TL : Il y a une voie, un élan, un désir d’être vu.e à l’extérieur du Canada pour les artistes d’ici, et qui est bien reçu de la part de l’industrie du film. Il y a d’ailleurs en ce moment deux courts-métrages de cinéastes québécoises qui sont sur la liste de prédictions pour les Oscars.

Nos créateur.ices ont une volonté de se faire voir à l’extérieur. De savoir qu’il y a eu d’autres gens qui nous ont précédés, que ce soit Denis Villeneuve ou Jean-Marc Vallée, entre autres, c’est savoir qu’il y a une voie qui a été tracée.

Le milieu continue d’évoluer, et nous devons tous créer nos propres voies, mais il y a une force là-dedans. Ceux et celles qui veulent faire du cinéma peuvent s’inspirer de ces prédécesseur.e.s et espérer que leur travail soit vu à l’extérieur de nos frontières.

LR : Comment décririez-vous votre démarche ou votre processus artistique ?

TL : Le mot qui me vient en tête, c’est « instinct ». Je trouve que le processus de création, surtout dans mes projets documentaires, se base surtout sur ce mot-là […].

Je pense qu’il faut s’écouter, parce qu’il n’y a pas de règles à suivre au cinéma. Si on suivait une formule pour créer, on ferait quelque chose de plutôt générique. Il faut y aller avec son instinct pour pouvoir découvrir sa propre voie. Je sais que c’est un peu éphémère, mais c’est vraiment cela qui guide mes démarches.

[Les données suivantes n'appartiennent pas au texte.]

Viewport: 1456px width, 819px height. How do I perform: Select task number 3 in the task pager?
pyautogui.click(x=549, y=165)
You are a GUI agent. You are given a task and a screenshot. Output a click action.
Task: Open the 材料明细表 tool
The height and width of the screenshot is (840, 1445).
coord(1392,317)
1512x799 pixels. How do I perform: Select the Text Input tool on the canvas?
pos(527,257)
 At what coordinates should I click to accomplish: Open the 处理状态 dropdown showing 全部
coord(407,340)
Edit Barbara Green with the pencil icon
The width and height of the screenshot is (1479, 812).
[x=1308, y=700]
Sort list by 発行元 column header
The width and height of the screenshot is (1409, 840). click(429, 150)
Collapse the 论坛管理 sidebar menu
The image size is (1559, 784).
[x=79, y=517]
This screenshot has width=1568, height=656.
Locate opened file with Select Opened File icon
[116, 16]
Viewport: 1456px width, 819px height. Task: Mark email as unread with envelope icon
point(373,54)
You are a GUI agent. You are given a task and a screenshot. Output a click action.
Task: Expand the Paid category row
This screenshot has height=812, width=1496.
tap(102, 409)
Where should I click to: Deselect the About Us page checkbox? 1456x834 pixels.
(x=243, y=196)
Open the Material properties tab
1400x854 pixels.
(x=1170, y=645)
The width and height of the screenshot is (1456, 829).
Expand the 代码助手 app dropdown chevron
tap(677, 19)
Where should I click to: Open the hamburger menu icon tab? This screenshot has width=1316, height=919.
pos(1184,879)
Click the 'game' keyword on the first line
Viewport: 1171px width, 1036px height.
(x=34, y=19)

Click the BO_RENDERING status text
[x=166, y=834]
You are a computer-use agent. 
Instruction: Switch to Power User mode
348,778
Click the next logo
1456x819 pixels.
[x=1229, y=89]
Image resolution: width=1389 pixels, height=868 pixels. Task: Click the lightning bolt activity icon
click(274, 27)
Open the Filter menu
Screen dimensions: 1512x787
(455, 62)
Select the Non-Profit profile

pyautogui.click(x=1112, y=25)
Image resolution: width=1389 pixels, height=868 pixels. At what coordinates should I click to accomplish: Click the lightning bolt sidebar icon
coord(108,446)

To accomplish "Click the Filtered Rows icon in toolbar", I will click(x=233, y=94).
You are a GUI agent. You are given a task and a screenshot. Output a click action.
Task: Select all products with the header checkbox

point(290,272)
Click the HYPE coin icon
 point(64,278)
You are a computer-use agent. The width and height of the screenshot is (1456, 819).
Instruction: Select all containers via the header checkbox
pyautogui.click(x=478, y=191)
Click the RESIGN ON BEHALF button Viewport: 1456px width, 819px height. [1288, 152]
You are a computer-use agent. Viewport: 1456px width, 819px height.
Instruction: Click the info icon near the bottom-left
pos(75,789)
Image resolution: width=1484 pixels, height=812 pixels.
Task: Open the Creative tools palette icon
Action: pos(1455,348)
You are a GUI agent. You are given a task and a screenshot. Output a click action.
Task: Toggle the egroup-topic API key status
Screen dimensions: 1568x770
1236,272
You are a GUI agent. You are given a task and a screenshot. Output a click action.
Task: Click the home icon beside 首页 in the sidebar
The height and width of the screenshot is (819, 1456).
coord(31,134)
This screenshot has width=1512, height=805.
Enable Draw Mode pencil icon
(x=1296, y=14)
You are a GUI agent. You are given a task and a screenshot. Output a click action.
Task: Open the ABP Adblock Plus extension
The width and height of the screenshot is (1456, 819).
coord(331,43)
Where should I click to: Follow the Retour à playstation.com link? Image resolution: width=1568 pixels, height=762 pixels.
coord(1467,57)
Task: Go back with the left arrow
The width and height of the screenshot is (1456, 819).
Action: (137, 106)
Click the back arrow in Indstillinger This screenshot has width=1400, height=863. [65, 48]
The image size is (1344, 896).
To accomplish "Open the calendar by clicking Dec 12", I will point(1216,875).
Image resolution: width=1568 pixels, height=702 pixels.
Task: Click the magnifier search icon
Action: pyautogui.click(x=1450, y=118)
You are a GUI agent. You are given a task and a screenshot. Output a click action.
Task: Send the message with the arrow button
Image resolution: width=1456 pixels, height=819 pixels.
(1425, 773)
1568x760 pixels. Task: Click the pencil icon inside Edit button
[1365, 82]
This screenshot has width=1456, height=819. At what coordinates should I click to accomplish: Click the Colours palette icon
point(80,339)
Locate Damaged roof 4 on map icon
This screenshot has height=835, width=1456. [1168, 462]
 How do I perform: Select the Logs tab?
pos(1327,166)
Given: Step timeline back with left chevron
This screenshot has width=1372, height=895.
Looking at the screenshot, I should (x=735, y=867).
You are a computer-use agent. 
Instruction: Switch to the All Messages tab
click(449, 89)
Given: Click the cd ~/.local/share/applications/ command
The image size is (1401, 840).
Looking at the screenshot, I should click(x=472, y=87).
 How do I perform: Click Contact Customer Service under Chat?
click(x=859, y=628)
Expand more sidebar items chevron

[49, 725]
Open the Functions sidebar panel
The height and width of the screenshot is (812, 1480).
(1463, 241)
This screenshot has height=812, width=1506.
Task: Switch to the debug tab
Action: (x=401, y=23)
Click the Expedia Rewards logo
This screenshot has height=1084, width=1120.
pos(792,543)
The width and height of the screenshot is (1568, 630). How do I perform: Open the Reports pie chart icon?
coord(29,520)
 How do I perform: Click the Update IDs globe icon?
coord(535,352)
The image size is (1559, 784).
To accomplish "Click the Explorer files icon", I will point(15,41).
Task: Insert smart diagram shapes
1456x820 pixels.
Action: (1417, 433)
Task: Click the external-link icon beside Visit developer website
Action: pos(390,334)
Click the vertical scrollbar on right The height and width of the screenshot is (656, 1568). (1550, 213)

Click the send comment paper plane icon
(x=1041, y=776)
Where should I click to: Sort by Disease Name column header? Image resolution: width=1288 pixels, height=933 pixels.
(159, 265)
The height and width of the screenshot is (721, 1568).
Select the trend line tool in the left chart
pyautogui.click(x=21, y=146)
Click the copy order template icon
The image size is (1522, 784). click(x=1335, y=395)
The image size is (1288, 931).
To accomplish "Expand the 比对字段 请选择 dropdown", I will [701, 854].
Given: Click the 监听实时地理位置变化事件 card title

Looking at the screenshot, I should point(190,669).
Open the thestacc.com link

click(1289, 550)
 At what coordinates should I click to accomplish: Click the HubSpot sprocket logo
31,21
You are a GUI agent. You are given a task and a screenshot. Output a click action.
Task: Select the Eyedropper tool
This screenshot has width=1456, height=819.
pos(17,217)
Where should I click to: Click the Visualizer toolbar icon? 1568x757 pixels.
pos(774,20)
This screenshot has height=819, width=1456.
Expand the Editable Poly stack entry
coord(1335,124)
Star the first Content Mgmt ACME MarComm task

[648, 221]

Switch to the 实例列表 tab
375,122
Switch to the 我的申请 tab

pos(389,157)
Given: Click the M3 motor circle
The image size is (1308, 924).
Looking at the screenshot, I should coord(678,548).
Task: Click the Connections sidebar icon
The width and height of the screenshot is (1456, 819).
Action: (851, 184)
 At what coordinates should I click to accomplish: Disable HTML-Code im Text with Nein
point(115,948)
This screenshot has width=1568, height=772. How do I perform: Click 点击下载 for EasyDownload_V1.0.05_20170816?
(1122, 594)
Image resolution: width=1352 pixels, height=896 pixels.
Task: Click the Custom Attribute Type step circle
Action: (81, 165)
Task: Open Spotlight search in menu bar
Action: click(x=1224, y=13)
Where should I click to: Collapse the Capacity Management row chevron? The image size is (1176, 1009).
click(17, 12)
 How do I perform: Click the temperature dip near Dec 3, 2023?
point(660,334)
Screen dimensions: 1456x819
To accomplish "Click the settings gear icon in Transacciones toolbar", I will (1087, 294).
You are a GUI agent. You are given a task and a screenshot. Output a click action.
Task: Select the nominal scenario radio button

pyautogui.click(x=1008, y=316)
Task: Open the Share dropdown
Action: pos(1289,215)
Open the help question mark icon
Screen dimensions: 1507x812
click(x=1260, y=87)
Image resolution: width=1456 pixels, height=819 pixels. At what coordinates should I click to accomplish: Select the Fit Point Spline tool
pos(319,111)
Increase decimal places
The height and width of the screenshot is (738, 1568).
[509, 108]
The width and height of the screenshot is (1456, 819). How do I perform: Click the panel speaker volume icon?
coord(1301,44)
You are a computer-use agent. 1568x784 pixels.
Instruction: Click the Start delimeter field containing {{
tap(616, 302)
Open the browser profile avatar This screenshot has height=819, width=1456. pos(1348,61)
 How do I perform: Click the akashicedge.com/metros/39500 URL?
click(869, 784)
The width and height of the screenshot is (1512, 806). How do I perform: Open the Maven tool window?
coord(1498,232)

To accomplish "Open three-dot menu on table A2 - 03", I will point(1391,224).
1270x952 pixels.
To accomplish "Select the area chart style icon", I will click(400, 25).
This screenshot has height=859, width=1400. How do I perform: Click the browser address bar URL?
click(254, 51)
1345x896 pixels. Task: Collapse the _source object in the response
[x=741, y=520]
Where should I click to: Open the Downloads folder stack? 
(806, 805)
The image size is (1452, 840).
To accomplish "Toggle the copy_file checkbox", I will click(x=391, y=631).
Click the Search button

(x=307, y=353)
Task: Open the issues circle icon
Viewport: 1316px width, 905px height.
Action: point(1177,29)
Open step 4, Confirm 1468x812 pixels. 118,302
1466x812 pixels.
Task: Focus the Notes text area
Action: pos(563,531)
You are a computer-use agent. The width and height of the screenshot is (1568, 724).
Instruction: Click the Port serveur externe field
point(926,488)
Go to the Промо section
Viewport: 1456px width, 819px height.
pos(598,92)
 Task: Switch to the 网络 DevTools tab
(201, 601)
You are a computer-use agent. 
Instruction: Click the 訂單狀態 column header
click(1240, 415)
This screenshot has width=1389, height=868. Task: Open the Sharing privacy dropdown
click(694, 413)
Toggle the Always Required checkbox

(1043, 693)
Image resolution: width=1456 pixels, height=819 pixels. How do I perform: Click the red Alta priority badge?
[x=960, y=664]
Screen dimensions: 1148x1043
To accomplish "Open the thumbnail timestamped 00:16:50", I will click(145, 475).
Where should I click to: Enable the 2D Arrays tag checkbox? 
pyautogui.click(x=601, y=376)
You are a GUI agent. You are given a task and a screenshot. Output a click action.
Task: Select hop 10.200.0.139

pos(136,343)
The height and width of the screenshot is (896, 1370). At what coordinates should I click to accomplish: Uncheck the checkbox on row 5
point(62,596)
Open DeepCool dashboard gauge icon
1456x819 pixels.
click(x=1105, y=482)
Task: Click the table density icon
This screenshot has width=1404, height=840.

LR : Avez-vous des conseils pour de jeunes étudiant.e.s de l’U d’O, comme vous l’avez été, qui voudraient poursuivre une carrière comme la vôtre ?

TL : L’U d’O a vraiment été déterminante dans mon parcours. J’ai eu des professeur.e.s qui ont été, pendant longtemps, des mentor.e.s et qui m’ont guidée vers le droit chemin. C’est important pour moi de redonner aux étudiant.e.s qui sont là et qui rêvent de travailler dans différents milieux des communications et des arts.

Il y a toujours des gens qui me demandent comment je me suis rendue où je suis présentement, mais il n’y a pas vraiment de tracé fixe ! Celui ou celle qui voudrait faire comme moi devrait devenir ballerine pendant 20 ans, puis ne pas savoir quoi faire, ensuite aller à l’université en psychologie, découvrir qu’il.elle veut aller en communications et conclure que c’est le journalisme qui ouvrira ses portes. Tout ça pour dire qu’il n’y a pas une seule voie et qu’il faut explorer.

Ce qui a fonctionné pour moi, c’est le travail. Il faut se fixer des objectifs et travailler de manière assidue, quotidiennement, sans s’épuiser. Une carrière, c’est un marathon. Il faut prendre son souffle et se dire que chaque pas mène à ses objectifs. La consistance et la conviction que ce à quoi on rêve est à portée de main sont clés.

Je suis présentement à Los Angeles, et je m’aperçois que c’est un milieu très compétitif. Tout le monde travaille fort, et ceux et celles qui arrivent à prendre leur souffle sont ceux et celles qui durent.